___ Records supplied

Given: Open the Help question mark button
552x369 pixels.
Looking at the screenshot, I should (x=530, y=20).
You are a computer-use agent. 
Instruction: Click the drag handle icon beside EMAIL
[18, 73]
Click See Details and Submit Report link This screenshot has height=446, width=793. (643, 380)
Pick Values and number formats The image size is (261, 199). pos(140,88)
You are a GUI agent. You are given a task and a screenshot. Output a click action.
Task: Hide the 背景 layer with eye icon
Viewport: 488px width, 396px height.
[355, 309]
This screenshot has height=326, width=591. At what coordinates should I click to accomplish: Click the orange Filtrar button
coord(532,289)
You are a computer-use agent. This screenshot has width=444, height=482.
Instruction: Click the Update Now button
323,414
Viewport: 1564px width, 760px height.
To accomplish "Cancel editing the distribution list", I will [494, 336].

______
___ Records supplied

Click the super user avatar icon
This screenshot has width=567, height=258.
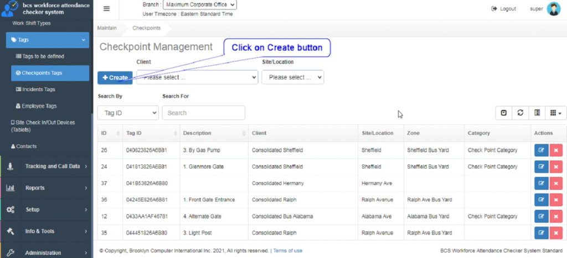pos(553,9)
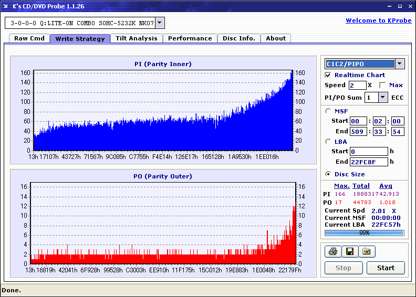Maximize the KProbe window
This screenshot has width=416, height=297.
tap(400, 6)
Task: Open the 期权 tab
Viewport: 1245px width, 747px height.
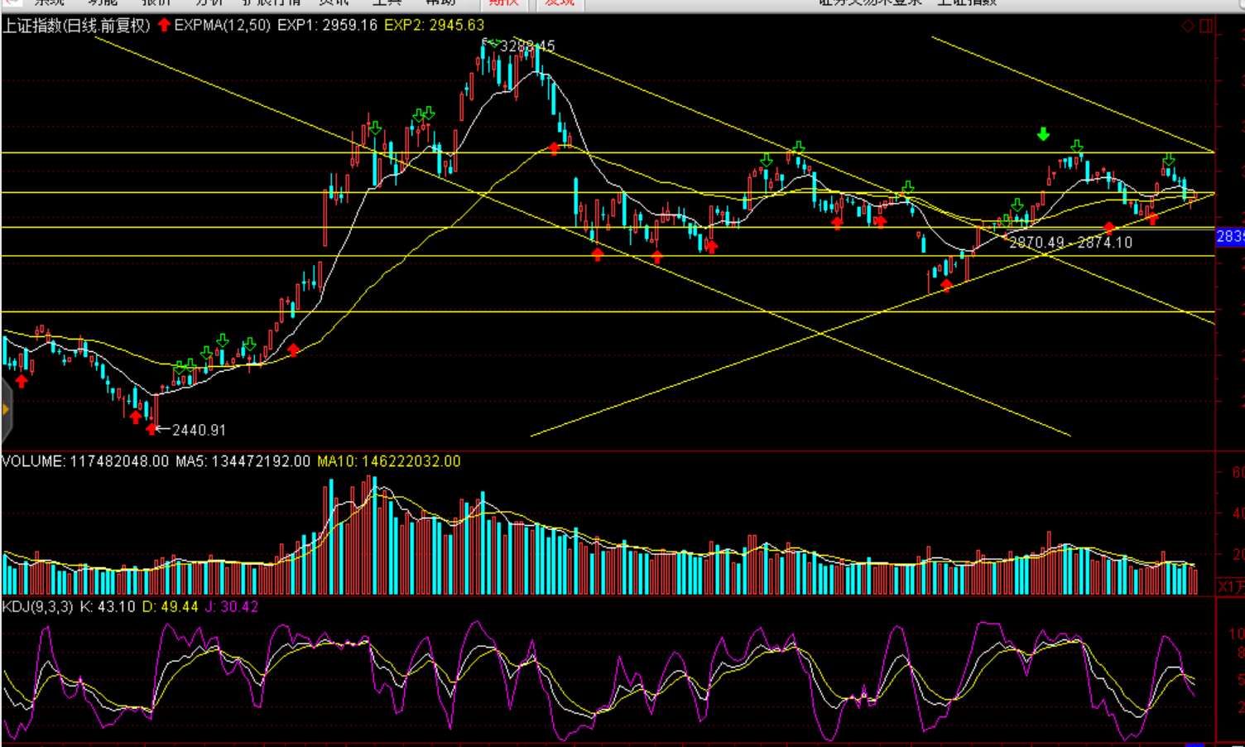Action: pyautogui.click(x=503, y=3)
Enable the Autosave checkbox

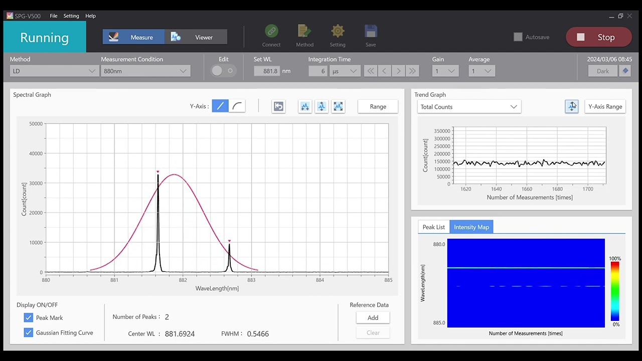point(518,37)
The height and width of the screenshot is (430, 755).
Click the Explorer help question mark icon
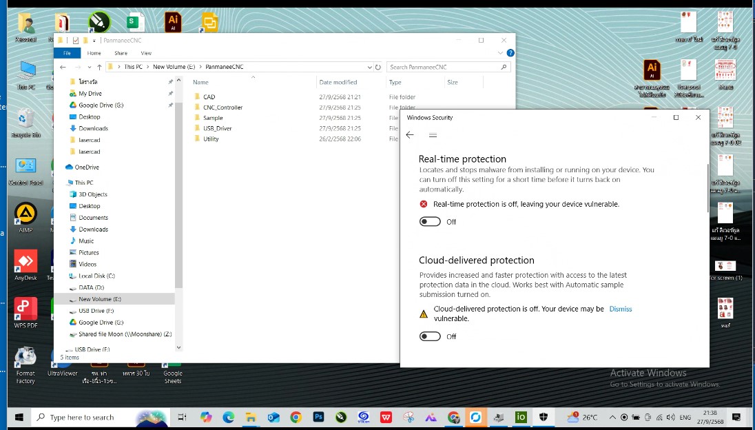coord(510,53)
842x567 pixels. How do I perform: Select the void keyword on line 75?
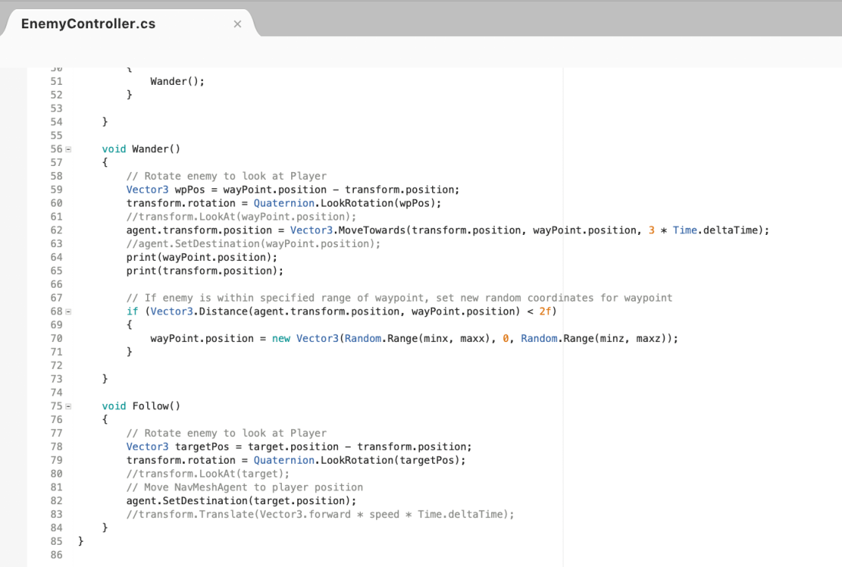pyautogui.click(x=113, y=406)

______

Required work — Copy out each line in the listing that has the word "computer".

Response to this exercise —
You are a computer-use agent. 
You are a computer-use agent. This screenshot has width=444, height=482.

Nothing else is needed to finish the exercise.